§ **Record list**:
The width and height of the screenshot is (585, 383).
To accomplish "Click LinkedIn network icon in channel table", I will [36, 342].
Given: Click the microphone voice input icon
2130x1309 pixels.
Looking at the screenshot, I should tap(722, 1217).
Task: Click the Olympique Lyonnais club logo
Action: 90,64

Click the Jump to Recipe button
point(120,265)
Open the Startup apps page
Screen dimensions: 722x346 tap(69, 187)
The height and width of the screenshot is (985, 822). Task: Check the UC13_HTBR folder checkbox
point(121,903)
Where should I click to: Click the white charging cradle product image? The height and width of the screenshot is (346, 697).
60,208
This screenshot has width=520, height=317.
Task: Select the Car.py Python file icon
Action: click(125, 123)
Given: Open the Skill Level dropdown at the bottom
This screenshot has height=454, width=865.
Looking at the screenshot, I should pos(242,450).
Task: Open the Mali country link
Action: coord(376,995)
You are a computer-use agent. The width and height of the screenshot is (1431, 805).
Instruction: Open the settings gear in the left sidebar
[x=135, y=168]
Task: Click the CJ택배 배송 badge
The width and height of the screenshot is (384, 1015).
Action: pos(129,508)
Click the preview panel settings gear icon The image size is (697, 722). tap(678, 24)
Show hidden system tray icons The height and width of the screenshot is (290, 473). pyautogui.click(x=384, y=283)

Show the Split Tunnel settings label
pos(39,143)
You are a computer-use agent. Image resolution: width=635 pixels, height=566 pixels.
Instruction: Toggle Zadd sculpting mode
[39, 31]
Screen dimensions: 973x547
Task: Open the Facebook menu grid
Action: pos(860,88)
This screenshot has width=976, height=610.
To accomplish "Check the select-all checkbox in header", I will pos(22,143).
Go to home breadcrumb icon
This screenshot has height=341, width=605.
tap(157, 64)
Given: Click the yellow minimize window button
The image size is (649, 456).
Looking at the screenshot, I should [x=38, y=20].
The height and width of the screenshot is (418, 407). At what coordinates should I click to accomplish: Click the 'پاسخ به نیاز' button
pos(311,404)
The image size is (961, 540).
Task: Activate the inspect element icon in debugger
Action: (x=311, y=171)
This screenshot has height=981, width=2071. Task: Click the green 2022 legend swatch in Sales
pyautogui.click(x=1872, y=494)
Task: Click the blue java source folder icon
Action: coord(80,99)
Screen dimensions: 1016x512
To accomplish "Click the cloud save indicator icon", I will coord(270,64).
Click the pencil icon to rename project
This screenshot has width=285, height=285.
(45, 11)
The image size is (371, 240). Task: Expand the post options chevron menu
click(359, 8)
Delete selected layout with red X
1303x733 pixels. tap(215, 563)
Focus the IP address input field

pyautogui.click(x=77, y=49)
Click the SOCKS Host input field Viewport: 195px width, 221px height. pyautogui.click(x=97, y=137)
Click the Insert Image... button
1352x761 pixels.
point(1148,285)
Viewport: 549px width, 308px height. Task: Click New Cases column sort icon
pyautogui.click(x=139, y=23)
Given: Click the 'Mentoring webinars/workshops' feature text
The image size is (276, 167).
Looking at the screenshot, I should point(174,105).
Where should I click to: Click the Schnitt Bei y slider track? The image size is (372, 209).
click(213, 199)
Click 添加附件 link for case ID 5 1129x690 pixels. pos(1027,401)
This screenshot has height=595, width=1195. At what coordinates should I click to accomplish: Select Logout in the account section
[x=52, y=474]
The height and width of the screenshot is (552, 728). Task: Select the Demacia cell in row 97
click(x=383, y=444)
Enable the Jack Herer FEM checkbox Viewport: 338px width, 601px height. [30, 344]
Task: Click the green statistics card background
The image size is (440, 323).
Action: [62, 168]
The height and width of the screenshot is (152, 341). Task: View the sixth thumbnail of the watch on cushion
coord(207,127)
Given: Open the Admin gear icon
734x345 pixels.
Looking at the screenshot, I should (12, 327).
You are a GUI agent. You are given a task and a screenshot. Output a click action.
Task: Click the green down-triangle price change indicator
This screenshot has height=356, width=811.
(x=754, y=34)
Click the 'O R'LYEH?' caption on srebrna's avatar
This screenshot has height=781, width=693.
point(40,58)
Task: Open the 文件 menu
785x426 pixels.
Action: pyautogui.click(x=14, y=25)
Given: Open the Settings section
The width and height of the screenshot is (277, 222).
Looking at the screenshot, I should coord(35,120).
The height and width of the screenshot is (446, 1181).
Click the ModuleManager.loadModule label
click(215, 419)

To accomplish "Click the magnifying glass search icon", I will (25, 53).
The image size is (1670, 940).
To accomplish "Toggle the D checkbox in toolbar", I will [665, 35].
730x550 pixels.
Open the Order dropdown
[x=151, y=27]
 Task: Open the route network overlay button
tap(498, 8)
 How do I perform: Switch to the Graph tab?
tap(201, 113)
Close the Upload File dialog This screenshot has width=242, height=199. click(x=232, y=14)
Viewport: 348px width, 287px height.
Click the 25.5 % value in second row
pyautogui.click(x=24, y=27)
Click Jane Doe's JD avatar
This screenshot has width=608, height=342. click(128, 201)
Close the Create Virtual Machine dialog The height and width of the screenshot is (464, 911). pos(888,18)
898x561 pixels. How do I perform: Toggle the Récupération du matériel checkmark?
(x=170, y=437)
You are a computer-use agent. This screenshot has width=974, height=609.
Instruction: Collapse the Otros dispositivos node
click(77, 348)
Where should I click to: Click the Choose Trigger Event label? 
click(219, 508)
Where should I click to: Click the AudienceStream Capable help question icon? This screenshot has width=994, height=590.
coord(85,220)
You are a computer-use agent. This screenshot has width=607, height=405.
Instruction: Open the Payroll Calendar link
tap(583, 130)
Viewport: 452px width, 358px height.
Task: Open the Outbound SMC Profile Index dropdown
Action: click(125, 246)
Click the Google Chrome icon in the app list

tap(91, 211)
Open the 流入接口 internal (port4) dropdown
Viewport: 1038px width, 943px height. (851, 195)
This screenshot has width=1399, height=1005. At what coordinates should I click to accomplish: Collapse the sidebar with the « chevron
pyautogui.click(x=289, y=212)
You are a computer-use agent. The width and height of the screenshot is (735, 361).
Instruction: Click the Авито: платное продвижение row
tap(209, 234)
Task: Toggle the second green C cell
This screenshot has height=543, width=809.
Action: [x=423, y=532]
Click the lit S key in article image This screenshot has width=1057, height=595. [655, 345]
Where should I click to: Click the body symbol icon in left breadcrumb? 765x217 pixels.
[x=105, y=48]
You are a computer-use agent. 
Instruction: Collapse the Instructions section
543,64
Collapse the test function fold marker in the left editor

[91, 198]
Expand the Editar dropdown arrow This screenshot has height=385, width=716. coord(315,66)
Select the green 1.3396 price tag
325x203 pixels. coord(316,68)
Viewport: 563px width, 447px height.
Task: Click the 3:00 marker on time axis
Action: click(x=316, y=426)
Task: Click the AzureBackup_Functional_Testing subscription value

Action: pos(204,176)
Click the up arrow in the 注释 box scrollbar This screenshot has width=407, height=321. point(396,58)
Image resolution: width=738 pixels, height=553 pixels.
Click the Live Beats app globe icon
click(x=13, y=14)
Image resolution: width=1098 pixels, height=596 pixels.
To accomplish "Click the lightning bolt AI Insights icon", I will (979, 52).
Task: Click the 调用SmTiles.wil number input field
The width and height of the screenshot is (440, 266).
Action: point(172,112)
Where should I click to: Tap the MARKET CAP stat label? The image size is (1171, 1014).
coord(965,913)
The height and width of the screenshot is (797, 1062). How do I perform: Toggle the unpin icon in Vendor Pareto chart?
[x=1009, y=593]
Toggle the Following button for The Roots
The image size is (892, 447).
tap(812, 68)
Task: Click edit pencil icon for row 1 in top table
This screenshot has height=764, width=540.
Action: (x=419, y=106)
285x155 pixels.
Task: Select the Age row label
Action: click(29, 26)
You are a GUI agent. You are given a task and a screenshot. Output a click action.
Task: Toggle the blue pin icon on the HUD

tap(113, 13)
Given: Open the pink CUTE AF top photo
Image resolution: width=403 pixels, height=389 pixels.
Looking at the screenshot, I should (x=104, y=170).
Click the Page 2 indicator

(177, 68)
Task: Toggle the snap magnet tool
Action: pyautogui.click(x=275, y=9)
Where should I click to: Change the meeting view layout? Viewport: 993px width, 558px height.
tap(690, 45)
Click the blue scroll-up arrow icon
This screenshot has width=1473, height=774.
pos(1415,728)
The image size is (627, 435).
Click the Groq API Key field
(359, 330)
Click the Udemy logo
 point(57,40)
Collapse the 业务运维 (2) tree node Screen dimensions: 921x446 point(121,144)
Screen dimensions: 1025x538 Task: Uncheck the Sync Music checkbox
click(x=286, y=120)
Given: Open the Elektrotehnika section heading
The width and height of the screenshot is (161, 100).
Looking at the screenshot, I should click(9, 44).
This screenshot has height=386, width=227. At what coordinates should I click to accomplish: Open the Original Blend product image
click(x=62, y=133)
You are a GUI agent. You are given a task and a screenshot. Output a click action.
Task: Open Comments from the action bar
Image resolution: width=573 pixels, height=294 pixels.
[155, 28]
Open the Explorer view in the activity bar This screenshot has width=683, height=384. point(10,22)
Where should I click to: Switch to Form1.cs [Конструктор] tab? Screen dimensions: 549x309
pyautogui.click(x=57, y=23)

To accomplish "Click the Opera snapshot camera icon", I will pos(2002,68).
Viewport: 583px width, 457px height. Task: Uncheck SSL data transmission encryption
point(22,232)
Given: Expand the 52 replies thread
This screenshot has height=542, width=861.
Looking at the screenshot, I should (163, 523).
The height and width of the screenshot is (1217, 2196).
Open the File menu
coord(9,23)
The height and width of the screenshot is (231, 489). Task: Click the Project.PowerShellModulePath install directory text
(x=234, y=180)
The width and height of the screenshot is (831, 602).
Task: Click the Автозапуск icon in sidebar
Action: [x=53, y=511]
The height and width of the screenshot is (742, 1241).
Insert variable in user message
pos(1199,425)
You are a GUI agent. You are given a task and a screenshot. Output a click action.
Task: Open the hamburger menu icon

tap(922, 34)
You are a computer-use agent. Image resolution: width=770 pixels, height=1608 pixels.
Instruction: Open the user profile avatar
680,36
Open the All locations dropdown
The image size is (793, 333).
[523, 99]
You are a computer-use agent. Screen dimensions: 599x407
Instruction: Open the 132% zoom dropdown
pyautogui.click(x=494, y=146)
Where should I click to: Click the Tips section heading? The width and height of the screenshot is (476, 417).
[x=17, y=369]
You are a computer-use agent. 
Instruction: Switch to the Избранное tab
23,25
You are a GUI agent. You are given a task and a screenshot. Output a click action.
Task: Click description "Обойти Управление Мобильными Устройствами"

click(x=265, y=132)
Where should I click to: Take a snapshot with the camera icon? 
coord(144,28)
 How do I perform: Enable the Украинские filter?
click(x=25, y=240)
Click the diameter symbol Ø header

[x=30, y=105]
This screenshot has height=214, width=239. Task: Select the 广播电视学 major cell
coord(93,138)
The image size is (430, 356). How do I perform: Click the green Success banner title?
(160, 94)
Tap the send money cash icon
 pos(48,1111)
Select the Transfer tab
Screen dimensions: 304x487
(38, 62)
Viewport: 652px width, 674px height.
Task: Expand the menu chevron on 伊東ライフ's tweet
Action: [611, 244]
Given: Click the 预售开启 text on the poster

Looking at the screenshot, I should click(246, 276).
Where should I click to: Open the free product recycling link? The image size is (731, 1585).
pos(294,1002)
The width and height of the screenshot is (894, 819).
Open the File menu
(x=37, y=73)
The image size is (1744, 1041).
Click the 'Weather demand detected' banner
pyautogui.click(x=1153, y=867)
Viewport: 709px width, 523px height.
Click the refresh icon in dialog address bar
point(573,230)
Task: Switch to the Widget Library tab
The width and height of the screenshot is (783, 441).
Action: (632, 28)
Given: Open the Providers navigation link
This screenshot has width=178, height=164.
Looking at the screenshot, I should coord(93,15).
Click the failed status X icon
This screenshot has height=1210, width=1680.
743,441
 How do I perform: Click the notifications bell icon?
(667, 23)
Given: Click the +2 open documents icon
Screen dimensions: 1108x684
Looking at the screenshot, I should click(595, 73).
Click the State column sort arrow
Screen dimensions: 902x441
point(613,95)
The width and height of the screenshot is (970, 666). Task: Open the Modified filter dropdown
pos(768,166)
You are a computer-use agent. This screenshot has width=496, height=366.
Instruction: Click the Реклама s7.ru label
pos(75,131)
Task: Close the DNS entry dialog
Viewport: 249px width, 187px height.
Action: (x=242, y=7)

§ **Set problem**:
Swap "avatar" for "profile icon" in the entries between the lines holding "Close the Upload" and "This screenshot has width=608, height=342.", inclusive. Give back only those lines, with everything else unchanged.

§ **Completed task**:
Close the Upload File dialog This screenshot has width=242, height=199. click(x=232, y=14)
Viewport: 348px width, 287px height.
Click the 25.5 % value in second row
pyautogui.click(x=24, y=27)
Click Jane Doe's JD profile icon
This screenshot has width=608, height=342. click(128, 201)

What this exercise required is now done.